JPR・加納社長「想定外の需要」と説明・謝罪、回収強化など対応加速強調
※午前中に配信した記事を差し替えました
日本パレットレンタル(JPR)の加納尚美社長は4月26日、東京都内の本社で記者会見し、レンタルパレットの供給が今月中旬以降、滞っている状況を明らかにした。加納社長は「予想を大幅に上回る需要と、予想を大幅に下回る回収が影響している」と説明、謝罪するとともに、2019年度中は現状のような不安定な供給が続く可能性があると予測、空きパレットの迅速な回収などへの協力を要請した。

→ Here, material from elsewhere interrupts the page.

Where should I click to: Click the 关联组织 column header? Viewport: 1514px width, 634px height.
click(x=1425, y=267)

併せて、「物流業界全体の問題として、パレットをどのように使っていくかは解決していかないといけない課題」と語り、パレットの重要性を社会的にも広く訴えていく考えを示した。国土交通省にも需給バランスが崩れている現状を説明、支援を求めていく構えだ。
記者会見する加納社長
同社長によると、足元で急速に需給バランスが悪化し、4月22日以降に受けたレンタルパレットの注文に対し、要望に応えられていない状況にあるという。現在、出荷枚数を一律で3割減らすよう顧客に協力を求めている。併せて、新規の利用オーダーは受け入れを停止している。

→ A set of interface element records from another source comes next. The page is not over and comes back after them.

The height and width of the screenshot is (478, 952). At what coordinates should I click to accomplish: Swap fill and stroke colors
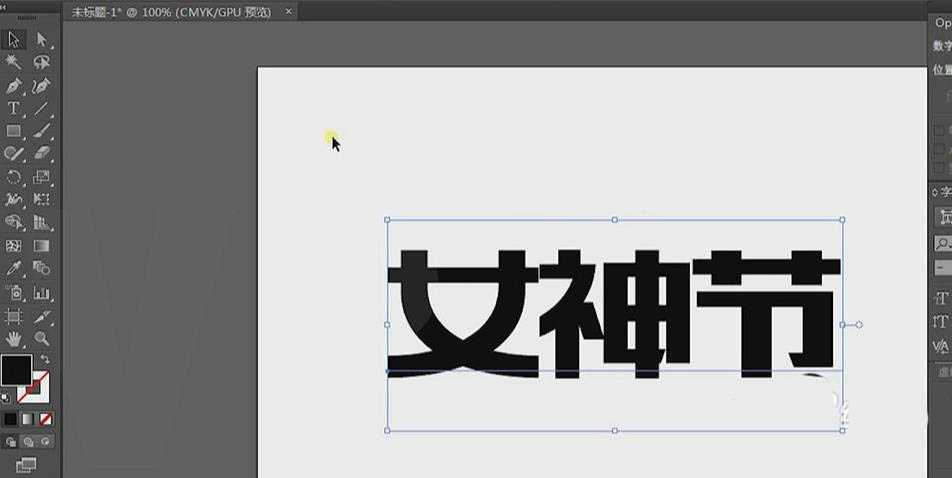tap(45, 359)
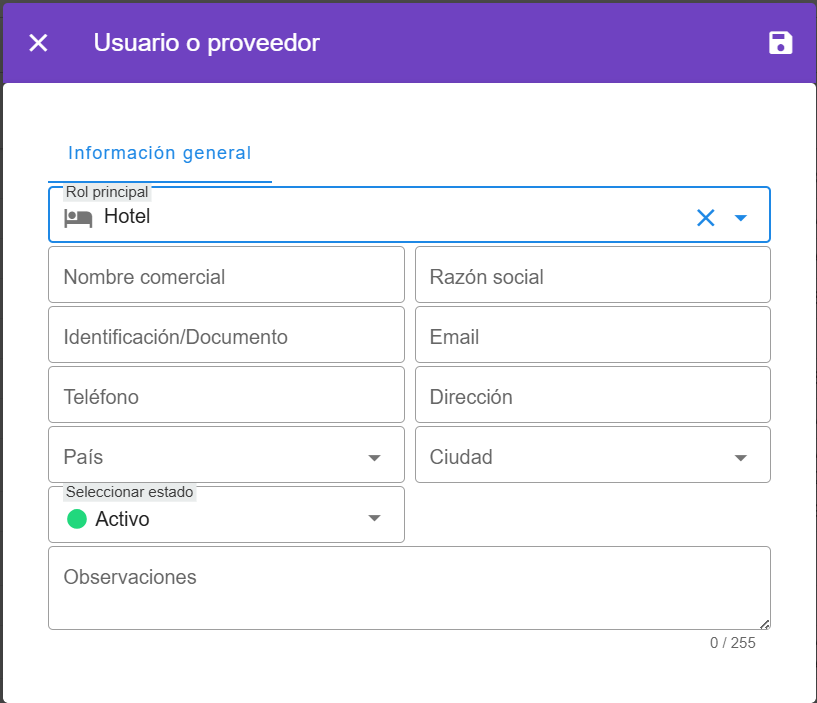817x703 pixels.
Task: Click the 0 / 255 character counter
Action: [732, 643]
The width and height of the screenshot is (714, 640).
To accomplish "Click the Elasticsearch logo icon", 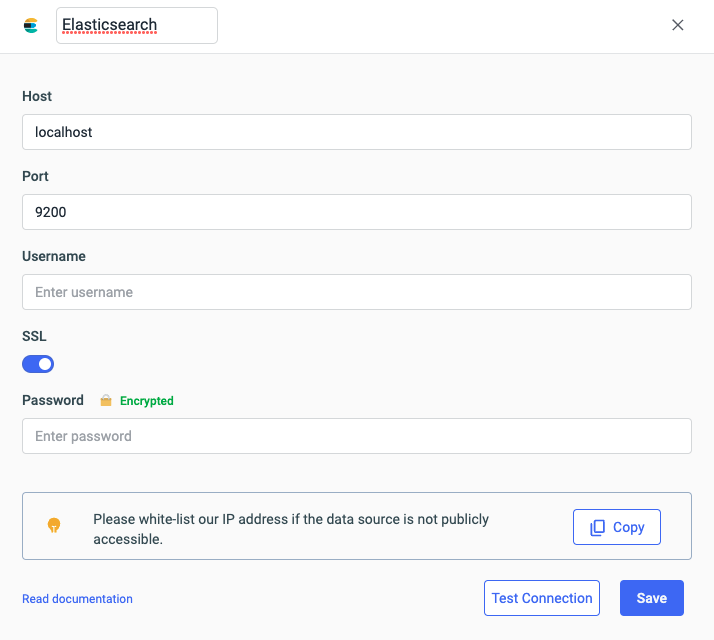I will coord(31,25).
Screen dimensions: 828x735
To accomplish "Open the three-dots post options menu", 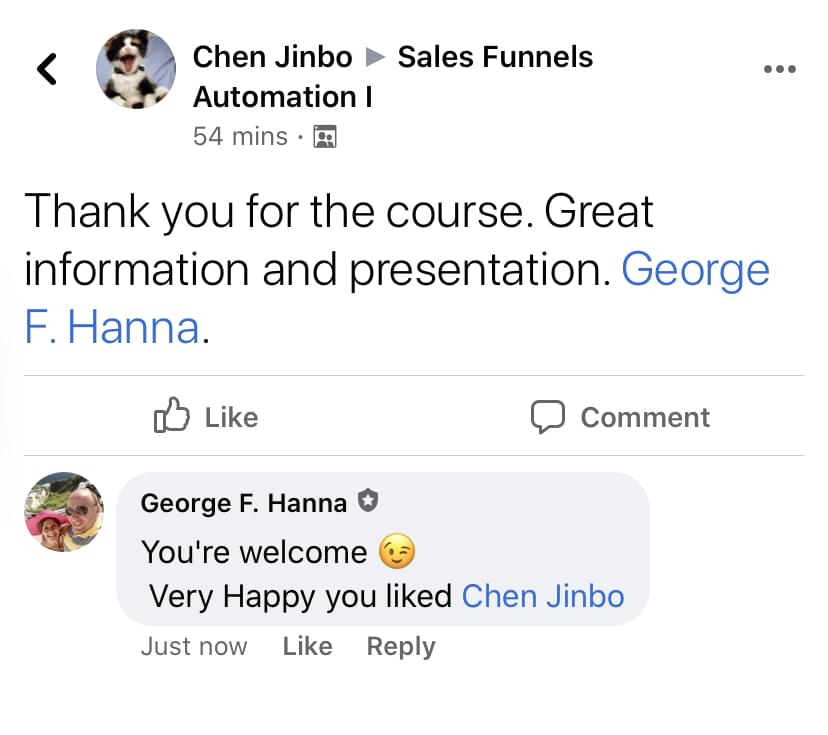I will [x=779, y=69].
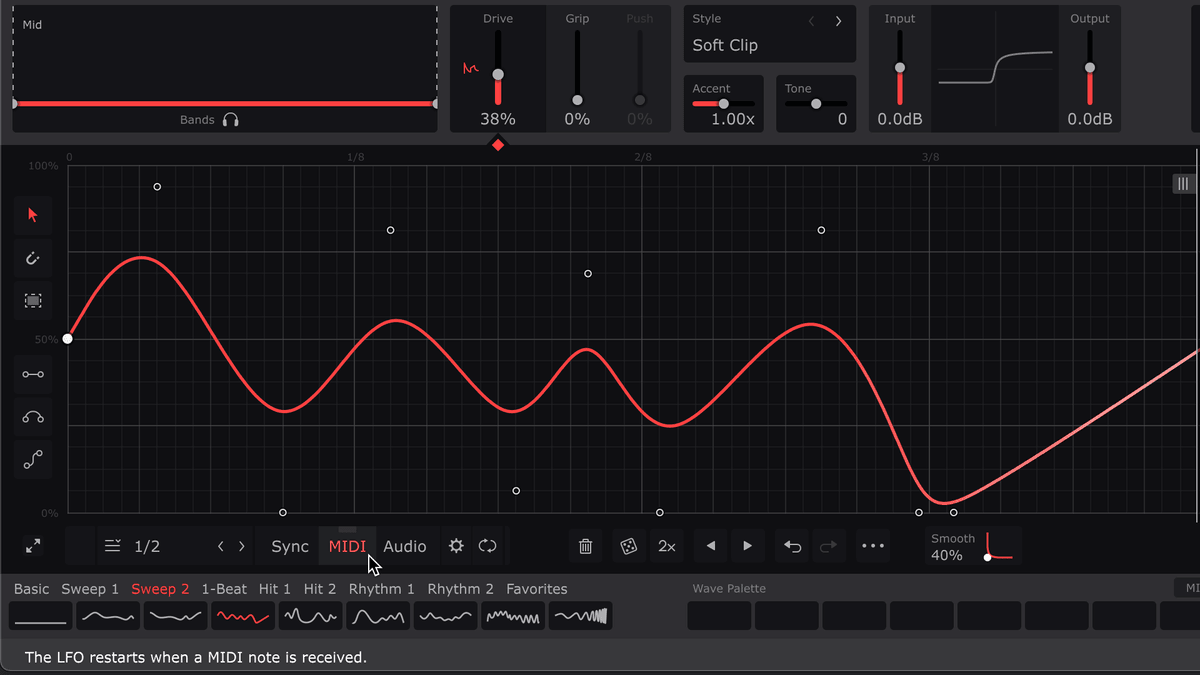This screenshot has width=1200, height=675.
Task: Toggle the loop icon beside the gear
Action: 487,546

4月は需要枚数が前年比15%増も回収4%プラスにとどまる
同社長は供給が不安定になっている背景として、深刻な人手不足による物流効率化の要請が強まっていることなどから、プラスチックパレットへの需要がここ数年は前年比8~9%増で推移しており、15年度からは約800万枚伸びている実情に言及。同時期に新規で約300万枚を調達したが、需要の伸びに追い付いていないことを明らかにした。
また、4月は需要が対前年比10%プラスとみていたが実際には約15%と上回っている一方、使用済みパレットの回収が7%プラスと予測したが実際には4%にとどまっており、需要と回収の乖離幅が拡大したため、急速に供給が滞っていると説明した。
今後の見通しとしては、夏季や消費増税前の駆け込み需要で波動が生じると見込まれることなどを踏まえ、「少なくとも19年度中は供給が不安定な状況が続き、物流や生産に大きな影響を与える可能性がある」と強調。
空きパレットの回収強化や国内外の調達先拡大、新たな素材を用いたパレットの開発など対応を加速する姿勢を示すとともに、「中長期的には安定してご要望に応えられる運用をしていきたい」と述べた。
経営責任について問われたのに対しては「全力で問題解決に対処していく」と繰り返し強調。パレット調達拡大が自社の経営に及ぼす影響に関してはコスト増が収益の重しとなることは認めながらも、パレットなどへの投資を継続する意向を明示した。